◆ **What you need to do**
In full and unchanged, output the entries that follow.

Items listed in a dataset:
__________________________________________________

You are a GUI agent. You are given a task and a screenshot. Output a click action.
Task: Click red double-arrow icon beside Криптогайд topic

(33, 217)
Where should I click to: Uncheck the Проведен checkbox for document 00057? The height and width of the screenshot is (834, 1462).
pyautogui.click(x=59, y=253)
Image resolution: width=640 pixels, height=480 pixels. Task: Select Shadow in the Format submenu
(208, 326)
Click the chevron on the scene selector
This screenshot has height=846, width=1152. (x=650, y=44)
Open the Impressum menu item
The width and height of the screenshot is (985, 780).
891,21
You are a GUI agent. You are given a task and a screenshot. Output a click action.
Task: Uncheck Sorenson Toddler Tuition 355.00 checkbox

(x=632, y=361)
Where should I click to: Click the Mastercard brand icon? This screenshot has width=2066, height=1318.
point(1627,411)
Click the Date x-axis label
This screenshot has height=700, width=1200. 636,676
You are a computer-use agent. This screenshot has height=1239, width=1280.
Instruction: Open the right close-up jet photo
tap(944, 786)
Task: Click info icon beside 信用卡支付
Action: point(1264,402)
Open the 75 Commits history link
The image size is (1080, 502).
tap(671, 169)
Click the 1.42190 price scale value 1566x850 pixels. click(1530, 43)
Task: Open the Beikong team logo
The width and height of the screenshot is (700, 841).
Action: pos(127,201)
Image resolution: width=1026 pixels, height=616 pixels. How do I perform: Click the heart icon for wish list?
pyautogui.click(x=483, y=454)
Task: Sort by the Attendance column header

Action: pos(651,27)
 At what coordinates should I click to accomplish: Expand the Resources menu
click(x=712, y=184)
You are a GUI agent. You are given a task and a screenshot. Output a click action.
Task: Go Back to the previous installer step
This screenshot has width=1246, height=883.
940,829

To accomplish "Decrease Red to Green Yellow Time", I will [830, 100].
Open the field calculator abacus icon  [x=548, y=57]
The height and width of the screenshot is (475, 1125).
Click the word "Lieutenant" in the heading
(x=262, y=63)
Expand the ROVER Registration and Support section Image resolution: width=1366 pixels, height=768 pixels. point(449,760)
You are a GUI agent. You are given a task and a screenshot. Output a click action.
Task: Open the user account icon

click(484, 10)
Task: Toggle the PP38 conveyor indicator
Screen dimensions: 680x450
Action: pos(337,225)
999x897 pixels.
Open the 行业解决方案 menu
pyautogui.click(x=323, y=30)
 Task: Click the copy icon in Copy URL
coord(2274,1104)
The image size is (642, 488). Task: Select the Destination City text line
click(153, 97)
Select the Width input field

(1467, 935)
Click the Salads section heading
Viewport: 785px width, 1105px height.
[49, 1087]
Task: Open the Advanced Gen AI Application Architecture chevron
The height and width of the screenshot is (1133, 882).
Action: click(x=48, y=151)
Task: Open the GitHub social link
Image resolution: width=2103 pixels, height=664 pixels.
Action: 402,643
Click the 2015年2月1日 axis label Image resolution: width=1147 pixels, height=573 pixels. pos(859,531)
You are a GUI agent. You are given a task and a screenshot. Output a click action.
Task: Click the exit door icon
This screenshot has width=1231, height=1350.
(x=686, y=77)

__________________________________________________

◆ **Task result**
You are a GUI agent. You are given a task and a screenshot. Output a click action.
Task: Click red double-arrow icon beside Криптогайд topic

(33, 217)
Where should I click to: Uncheck the Проведен checkbox for document 00057? The height and width of the screenshot is (834, 1462).
pyautogui.click(x=59, y=253)
Image resolution: width=640 pixels, height=480 pixels. Task: Select Shadow in the Format submenu
(208, 326)
Click the chevron on the scene selector
This screenshot has height=846, width=1152. (x=650, y=44)
Open the Impressum menu item
The width and height of the screenshot is (985, 780).
891,21
You are a GUI agent. You are given a task and a screenshot. Output a click action.
Task: Uncheck Sorenson Toddler Tuition 355.00 checkbox

(x=632, y=361)
Where should I click to: Click the Mastercard brand icon? This screenshot has width=2066, height=1318.
point(1627,411)
Click the Date x-axis label
This screenshot has height=700, width=1200. 636,676
You are a computer-use agent. This screenshot has height=1239, width=1280.
Instruction: Open the right close-up jet photo
tap(944, 786)
Task: Click info icon beside 信用卡支付
Action: point(1264,402)
Open the 75 Commits history link
The image size is (1080, 502).
tap(671, 169)
Click the 1.42190 price scale value 1566x850 pixels. click(1530, 43)
Task: Open the Beikong team logo
The width and height of the screenshot is (700, 841).
Action: pos(127,201)
Image resolution: width=1026 pixels, height=616 pixels. How do I perform: Click the heart icon for wish list?
pyautogui.click(x=483, y=454)
Task: Sort by the Attendance column header

Action: pos(651,27)
 At what coordinates should I click to accomplish: Expand the Resources menu
click(x=712, y=184)
You are a GUI agent. You are given a task and a screenshot. Output a click action.
Task: Go Back to the previous installer step
This screenshot has width=1246, height=883.
940,829

To accomplish "Decrease Red to Green Yellow Time", I will [830, 100].
Open the field calculator abacus icon  [x=548, y=57]
The height and width of the screenshot is (475, 1125).
Click the word "Lieutenant" in the heading
(x=262, y=63)
Expand the ROVER Registration and Support section Image resolution: width=1366 pixels, height=768 pixels. point(449,760)
You are a GUI agent. You are given a task and a screenshot. Output a click action.
Task: Open the user account icon

click(484, 10)
Task: Toggle the PP38 conveyor indicator
Screen dimensions: 680x450
Action: pos(337,225)
999x897 pixels.
Open the 行业解决方案 menu
pyautogui.click(x=323, y=30)
 Task: Click the copy icon in Copy URL
coord(2274,1104)
The image size is (642, 488). Task: Select the Destination City text line
click(153, 97)
Select the Width input field

(1467, 935)
Click the Salads section heading
Viewport: 785px width, 1105px height.
[49, 1087]
Task: Open the Advanced Gen AI Application Architecture chevron
The height and width of the screenshot is (1133, 882).
Action: click(x=48, y=151)
Task: Open the GitHub social link
Image resolution: width=2103 pixels, height=664 pixels.
Action: 402,643
Click the 2015年2月1日 axis label Image resolution: width=1147 pixels, height=573 pixels. pos(859,531)
You are a GUI agent. You are given a task and a screenshot. Output a click action.
Task: Click the exit door icon
This screenshot has width=1231, height=1350.
(x=686, y=77)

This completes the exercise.